MIT open courseware rocks!

i took courses in game theory. wish i didn’t. should have taken courses in economic history or industrial development instead but GT has that intuitive appeal to it. all i have to say is that it is highly overrated. there was a lot of hype in GT when it first came out, but i think ppl are slowly realizing that beyond the basics, GT is just academic play.

^ i can agree with that - the world is a very messy place and fine-tuned utility functions, probabilities, etc. get overwhelmed by the noise as well as big events that can’t be really modeled adequately

Most Econ is academic play. I took course in game theory back in 1991. I enjoyed it but still thought it was theoretical

Most Econ is academic play. I took course in game theory back in 1991. I enjoyed it but still thought it was theoretical

Game theory can be useful when doing political economic analysis, or when studying the effect of rules and institutions on economic outcomes. Since we are now in an economic environment where the role of the state is increasing, game theory is likely to be more useful. However, you’d want to look at it the way it’s taught by institutional economists, not by the more mathematical types.

Yea Douglass North>Myerson, Maskin, & Hurwicz Schelling is a great example of how you can do great game theoretic analysis without putting it all in math terms. Take Marshall’s advice and burn the math.

seems like for practical applications outside the physical sciences - quantitative analysis is way over-rated and over-used, especially and most relevant to us in economics and finance, relative to qualitative reasoning

I love pure Economists. If a Game Theortic prediction isn’t observed in the real world, it is because the parties are playing an n-period repeated game! What till the end period to see their original prediction!

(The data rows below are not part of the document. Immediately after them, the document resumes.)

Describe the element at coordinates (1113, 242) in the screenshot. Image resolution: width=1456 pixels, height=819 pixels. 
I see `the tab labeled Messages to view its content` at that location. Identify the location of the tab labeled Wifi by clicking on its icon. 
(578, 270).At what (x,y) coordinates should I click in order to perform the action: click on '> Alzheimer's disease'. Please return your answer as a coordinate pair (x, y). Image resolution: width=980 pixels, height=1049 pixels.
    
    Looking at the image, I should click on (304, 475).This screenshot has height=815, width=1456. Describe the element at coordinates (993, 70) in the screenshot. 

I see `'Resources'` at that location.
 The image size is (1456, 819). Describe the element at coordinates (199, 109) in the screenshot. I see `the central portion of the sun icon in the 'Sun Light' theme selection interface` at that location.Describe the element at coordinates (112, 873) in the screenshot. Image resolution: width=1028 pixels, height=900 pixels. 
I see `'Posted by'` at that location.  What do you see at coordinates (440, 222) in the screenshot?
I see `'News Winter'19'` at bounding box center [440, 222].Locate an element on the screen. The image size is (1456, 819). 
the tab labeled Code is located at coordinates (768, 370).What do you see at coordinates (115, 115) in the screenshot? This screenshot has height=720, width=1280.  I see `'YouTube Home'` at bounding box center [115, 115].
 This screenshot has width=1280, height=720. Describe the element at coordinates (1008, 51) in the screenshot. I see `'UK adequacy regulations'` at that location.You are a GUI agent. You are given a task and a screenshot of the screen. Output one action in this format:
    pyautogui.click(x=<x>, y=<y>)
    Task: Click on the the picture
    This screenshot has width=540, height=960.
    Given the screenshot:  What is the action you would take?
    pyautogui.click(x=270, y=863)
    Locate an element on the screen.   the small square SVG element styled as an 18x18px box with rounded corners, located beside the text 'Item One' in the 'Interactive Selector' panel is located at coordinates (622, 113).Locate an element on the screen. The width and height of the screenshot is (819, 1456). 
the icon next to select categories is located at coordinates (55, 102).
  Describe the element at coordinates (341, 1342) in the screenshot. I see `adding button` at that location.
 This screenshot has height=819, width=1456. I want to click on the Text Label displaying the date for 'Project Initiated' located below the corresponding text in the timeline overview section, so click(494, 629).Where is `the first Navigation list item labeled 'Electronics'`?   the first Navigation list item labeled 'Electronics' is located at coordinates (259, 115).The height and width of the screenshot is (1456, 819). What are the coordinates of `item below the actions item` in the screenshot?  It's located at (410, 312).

Thanks for the link storko!

Any more goodies like this? I like http://www.youtube.com/edu, lots of good stuff there

I took a PhD course in Financial Game Theory and it was brutal. Very interesting, but brutal. I was getting my masters at the time and thought it would be a cool elective. I probably spent more time in that class than all the other classes in my masters combined. I remember some problems would take me several hours to complete and they would be 10 pages long. It was a weird classroom dynamic because there were only 2 students and the professor. I had to be actively listening and engaging the entire 3 hours of class. Tons of probabilities and modeling. Just a little calculus.

hezagenius Wrote: ------------------------------------------------------- > I took a PhD course in Financial Game Theory and > it was brutal. Very interesting, but brutal. I > was getting my masters at the time and thought it > would be a cool elective. I probably spent more > time in that class than all the other classes in > my masters combined. I remember some problems > would take me several hours to complete and they > would be 10 pages long. It was a weird classroom > dynamic because there were only 2 students and the > professor. I had to be actively listening and > engaging the entire 3 hours of class. > > Tons of probabilities and modeling. Just a little > calculus. i went through that course too. to me, it was a complete waste of time. only reason you would do that course is for an intellectual challenge. If i was smart, i would’ve taken a course in financial history instead.